Japanese Economy Minister Nobuteru Ishihara emphasized that wages are still rising, speaking to reporters in Tokyo on Wednesday.
Japan’s steelmakers, which negotiate wage increases once every two years, are also increasing base salaries for next fiscal year.

Steelmaker Moves
Nippon Steel & Sumitomo Metal Corp., the nation’s largest, will increase wages 1,500 yen a month next fiscal year, compared with 1,000 yen this business year, the same as JFE Holdings Inc., the second-biggest, the companies said separately.

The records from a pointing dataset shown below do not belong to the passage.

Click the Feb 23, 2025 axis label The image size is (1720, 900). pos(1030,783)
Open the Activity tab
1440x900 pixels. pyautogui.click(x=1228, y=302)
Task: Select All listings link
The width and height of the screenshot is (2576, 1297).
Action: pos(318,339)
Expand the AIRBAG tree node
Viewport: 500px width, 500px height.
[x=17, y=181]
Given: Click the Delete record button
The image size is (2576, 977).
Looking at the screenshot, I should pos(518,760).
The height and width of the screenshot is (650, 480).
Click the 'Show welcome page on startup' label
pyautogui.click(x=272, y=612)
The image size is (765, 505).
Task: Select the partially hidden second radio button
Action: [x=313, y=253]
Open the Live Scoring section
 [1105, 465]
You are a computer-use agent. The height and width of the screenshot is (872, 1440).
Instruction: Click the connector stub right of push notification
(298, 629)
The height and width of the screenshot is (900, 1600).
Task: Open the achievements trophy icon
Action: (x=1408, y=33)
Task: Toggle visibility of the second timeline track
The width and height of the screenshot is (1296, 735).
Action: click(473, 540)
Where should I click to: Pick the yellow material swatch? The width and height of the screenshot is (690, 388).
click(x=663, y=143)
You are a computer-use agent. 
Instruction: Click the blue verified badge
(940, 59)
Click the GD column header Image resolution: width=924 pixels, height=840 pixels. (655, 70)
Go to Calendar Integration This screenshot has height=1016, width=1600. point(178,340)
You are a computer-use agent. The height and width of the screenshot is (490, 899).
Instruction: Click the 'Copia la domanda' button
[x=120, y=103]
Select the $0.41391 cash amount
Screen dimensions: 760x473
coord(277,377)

Toshiba Corp., grappling with an accounting scandal, will keep base salaries flat, as will Sharp Corp., which has agreed to a takeover by Foxconn Technology Group, the companies said.

Unions Retreat
Japan’s unions pared back wage demands early this year as the yen strengthened. Abe and his hand-picked Bank of Japan Governor Haruhiko Kuroda had implemented policies that would weaken the currency and benefit exporters including Toyota by making their goods more price-competitive and boosting the value of earnings from overseas sales.
Japan’s economy is struggling to shine under Kuroda’s easing. It shrank in the final three months of last year, the fifth quarterly contraction since Abe returned as prime minister. Gross domestic product dropped an annualized 1.1 percent, and falling private consumption was the biggest drag on the economy.
Workers in Japan eked out a 0.1 percent raise in 2015, while incomes dropped by 0.9 percent after adjusting for inflation. Real earnings have declined for the past four years, holding back consumer spending.